Today’s NYT has an article (Reg Reqd) pointing out how vulnerable the PPI (ant–ulcer/anti-heartburn) drug market is to the oncoming generic versions of Prilosec. Prilosec has been about the most successful drug in history (somewhere around $6 bn a year at its height) and catapulted Astra-Zeneca into the first rank of pharma companies. They’ve also successfully switched their marketing focus to consumers and doctors over to its successor drug, Nexium, including moving the "purplepill" website. The Times reports that generic makers including division of Novartis and of P&G are going to come after the markets of Nexium, Protonix and the rest with generic Prilosec, and it’ll cost 1/5th the price. Wellpoint, the health plan which successfully got the FDA to agree to move Claritin and its allergy competitors to OTC status, is already planning to move as many of its members as it can to the generic Prilosec.
This is beginning to remind me of the early 1990s when there were few new blockbusters, and many old ones, including the first PPIs Zantac and Tagamet, were coming off patent. Some companies then tried to manage a "brand to OTC" strategy, such as Syntex with the brand (Naproxen) that is now the OTC drug Alleve. Syntex found that the sales for the brand fell off a cliff rather than rolled down a slope (and part of the result was their being swallowed by Roche). Then as now drug companies were concerned about the impact of a big new government program, and their stock prices were at bigtime lows. Look at this chart of Merck’s historic price and compare the 1992-94 dip to the one in the last 2 years)
However, overall drug companies have continued to be remarkably successful in both delaying the introduction of generics, albeit by using loopholes that have been partially closed, and at convincing doctors not to bite the hand that feeds them, even though some say they want to. What really will make the difference in their future is the next set of blockbusters.

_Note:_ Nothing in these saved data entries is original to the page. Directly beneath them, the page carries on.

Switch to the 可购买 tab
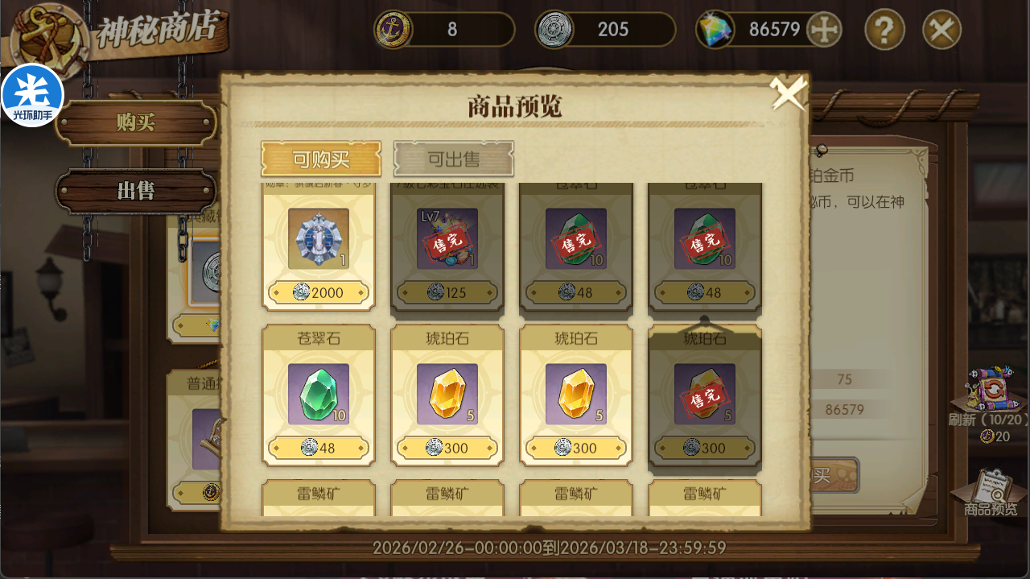(x=321, y=159)
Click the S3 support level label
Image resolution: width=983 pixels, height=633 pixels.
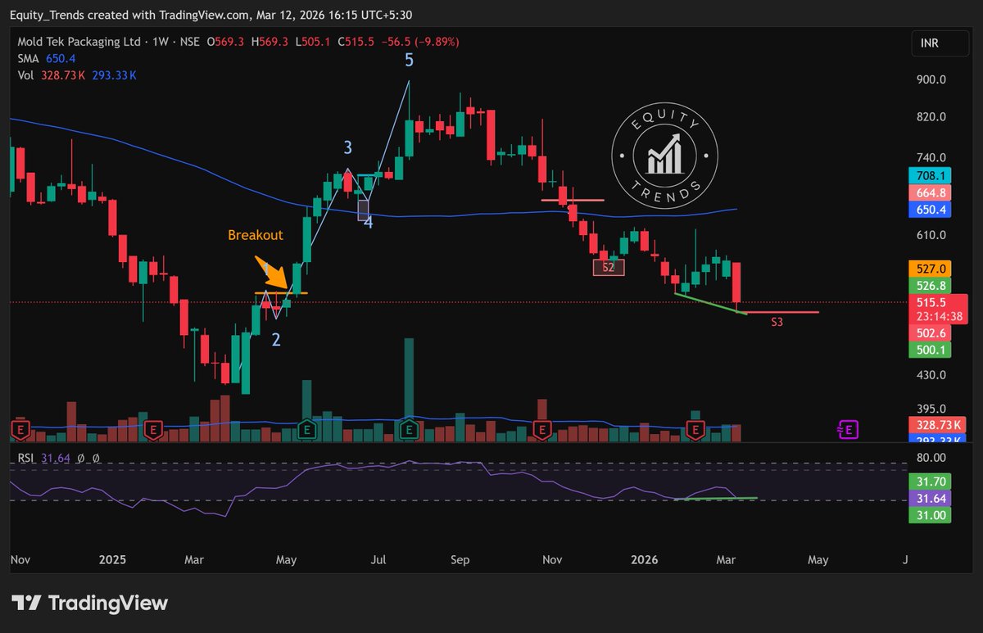[x=776, y=322]
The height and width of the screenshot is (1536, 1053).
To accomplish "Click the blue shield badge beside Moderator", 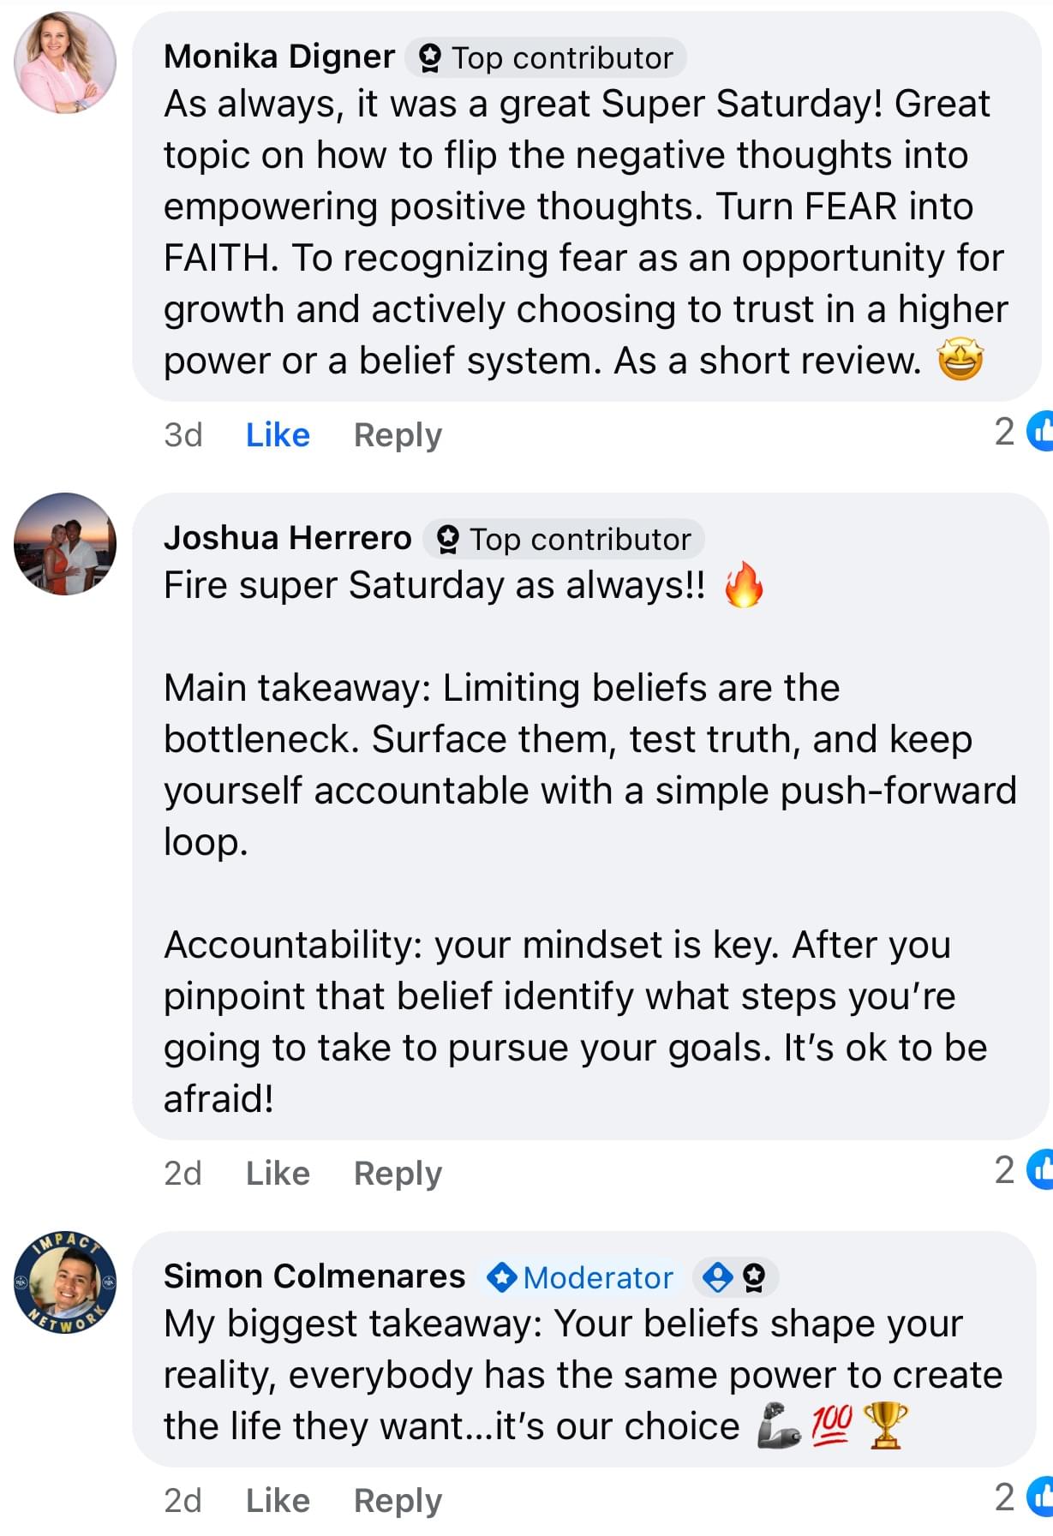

You can historically look at parts of health care where drugs have replaced hospitalization. For instance anti-biotics replaced TB Sanatoriums, which represented some 30% of health care spending in the 1920s and 1930s, and indeed the first PPIs essentially replaced ulcer surgery. You can also argue that the statins are doing a pre-emptive strike on heart surgery rates in 10-20 years time. But with no imminent blockbuster class on the near horizon, big pharma is scrambling to discover which part of today’s health care system they’re going to replace with a pill, or which unrecognized "disease" they can convince people they can cure (think Viagra). Because that’s the road to another stock run-up as we saw in the late 1990s. I don’t think it will be as easy for them this time, but don’t write this industry off!